In Vivo Quasi-Elastic Light Scattering Eye Scanner Detects Molecular Aging in Humans

Abstract

The absence of clinical tools to evaluate individual variation in the pace of aging represents a major impediment to understanding aging and maximizing health throughout life. The human lens is an ideal tissue for quantitative assessment of molecular aging in vivo. Long-lived proteins in lens fiber cells are expressed during fetal life, do not undergo turnover, accumulate molecular alterations throughout life, and are optically accessible in vivo. We used quasi-elastic light scattering (QLS) to measure age-dependent signals in lenses of healthy human subjects. Age-dependent QLS signal changes detected in vivo recapitulated time-dependent changes in hydrodynamic radius, protein polydispersity, and supramolecular order of human lens proteins during long-term incubation (~1 year) and in response to sustained oxidation (~2.5 months) in vitro. Our findings demonstrate that QLS analysis of human lens proteins provides a practical technique for noninvasive assessment of molecular aging in vivo.
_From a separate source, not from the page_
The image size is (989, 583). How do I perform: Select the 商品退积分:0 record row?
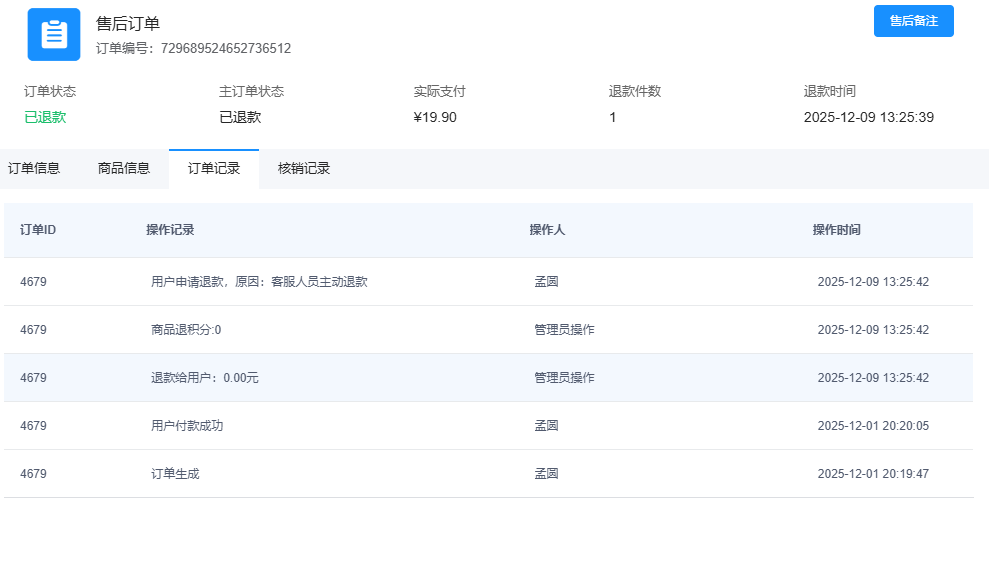click(186, 330)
Keywords: Molecular aging; Crystallin; Human; Lens; Protein aggregation.

Figure 1.

Long-lived proteins in the human body. (A) A small number of proteins are expressed during development and remain extant throughout life. These long-lived proteins include: collagen, the most abundant protein in the body, found in bone, tendon, cartilage, muscle, intervertebral discs, skin, and cornea; enamel and dentin proteins in teeth; nuclear pore proteins (nucleoporins) in neurons in the brain; elastin in heart, lung, and blood vessels; and the crystallins (α, β, γ), cytosolic proteins in the lens of the eye. (B) Diagrammatic representation of the human lens in transverse section (left) and magnified coronal section at the equator (right). (C) Long-lived structural proteins are subject to cumulative molecular damage, posttranslational alterations, and supramolecular reorganization, including pathogenic protein aggregation. Collectively, these molecular pathologies impair organelle, cellular, and tissue homeostasis; degrade structural and physiological functions; and accelerate biological aging.

Figure 2.

Quasi-elastic light scattering (QLS) instrument and performance characteristics. (A) Optical diagram of QLS instrument. CL, cylindrical lens; BS, beam splitter; GL, GRIN lens. (B) Particle size distributions extracted from the mean autocorrelation functions obtained by QLS analysis of 50-nm radius polystyrene beads in water. Calculated mean hydrodynamic radius (48 nm) closely approximates mean bead radius. (C) Scattering intensity of light increases linearly with concentration of 50-nm radius polystyrene beads suspended in water. Each point represents mean value ± SD. (D) Correlation time increases linearly with polystyrene bead radius. Each point represents mean value ± SD.

Figure 3.

Molecular aging detected by quasi-elastic light scattering (QLS) in vivo. (A) Representative QLS autocorrelation functions obtained from three healthy human subjects (12-year-old male, 30-year-old female, 53-year-old male). (B) Shift in hydrodynamic radius for the same subjects. (C) Increase in light scattering intensity as a function of age in healthy human subjects (N = 34; 18 males, 16 females). Data collected from nuclear region of the lens. Red line, exponential fit model, R² = 0.83 (calculated for log-transformed data). (D) Change in correlation time observed with increasing age. Red line, linear fit model, R² = 0.81.

Figure 4.

Quasi-elastic light scattering (QLS) detects time-dependent changes in human lens protein during long-term (~1 year) incubation in vitro. (A) Increase in light scattering intensity during long-term (~1 year) incubation of human lens protein in vitro. Red line, exponential fit model (R² = 0.99). (B) Increase in correlation time during long-term (~1 year) incubation in vitro. Red line, linear fit model (R² = 0.99). Black arrow, calculated time of inflection. Red arrow, apparent reduction in correlation time. (C) Mean particle size distribution increases with incubation time.

Figure 5.

Oxidation accelerates time-dependent quasi-elastic light scattering (QLS) changes in human lens protein during long-term incubation in vitro. (A) Change in light scattering intensity in control and oxidized human lens protein samples as a function of incubation time in vitro. (B) Change in correlation time in control and oxidized human lens protein samples as a function of incubation time. Error bars represent SD. Red arrow, apparent reduction in correlation time. (C–E) Protein gel electrophoresis (left panels), gel band densitometry plots (middle panels), and transmission electron microscope (TEM) images (right panels) comparing control and oxidized human lens protein specimens at representative time points during incubation (C, Day 0; D, Day 36; E, Day 77). Gel band densitometry plots are normalized to total signal for each sample. Arrow, high-molecular-weight (HMW) lens protein. Box, lens protein bands corresponding to α-crystallins. Histogram color code: violet = 0–11 kDa; blue = 12–32 kDa; green = 33–89 kDa; orange = 90–255 kDa; red > 255 kDa. Scale bar (TEM) = 100 nm.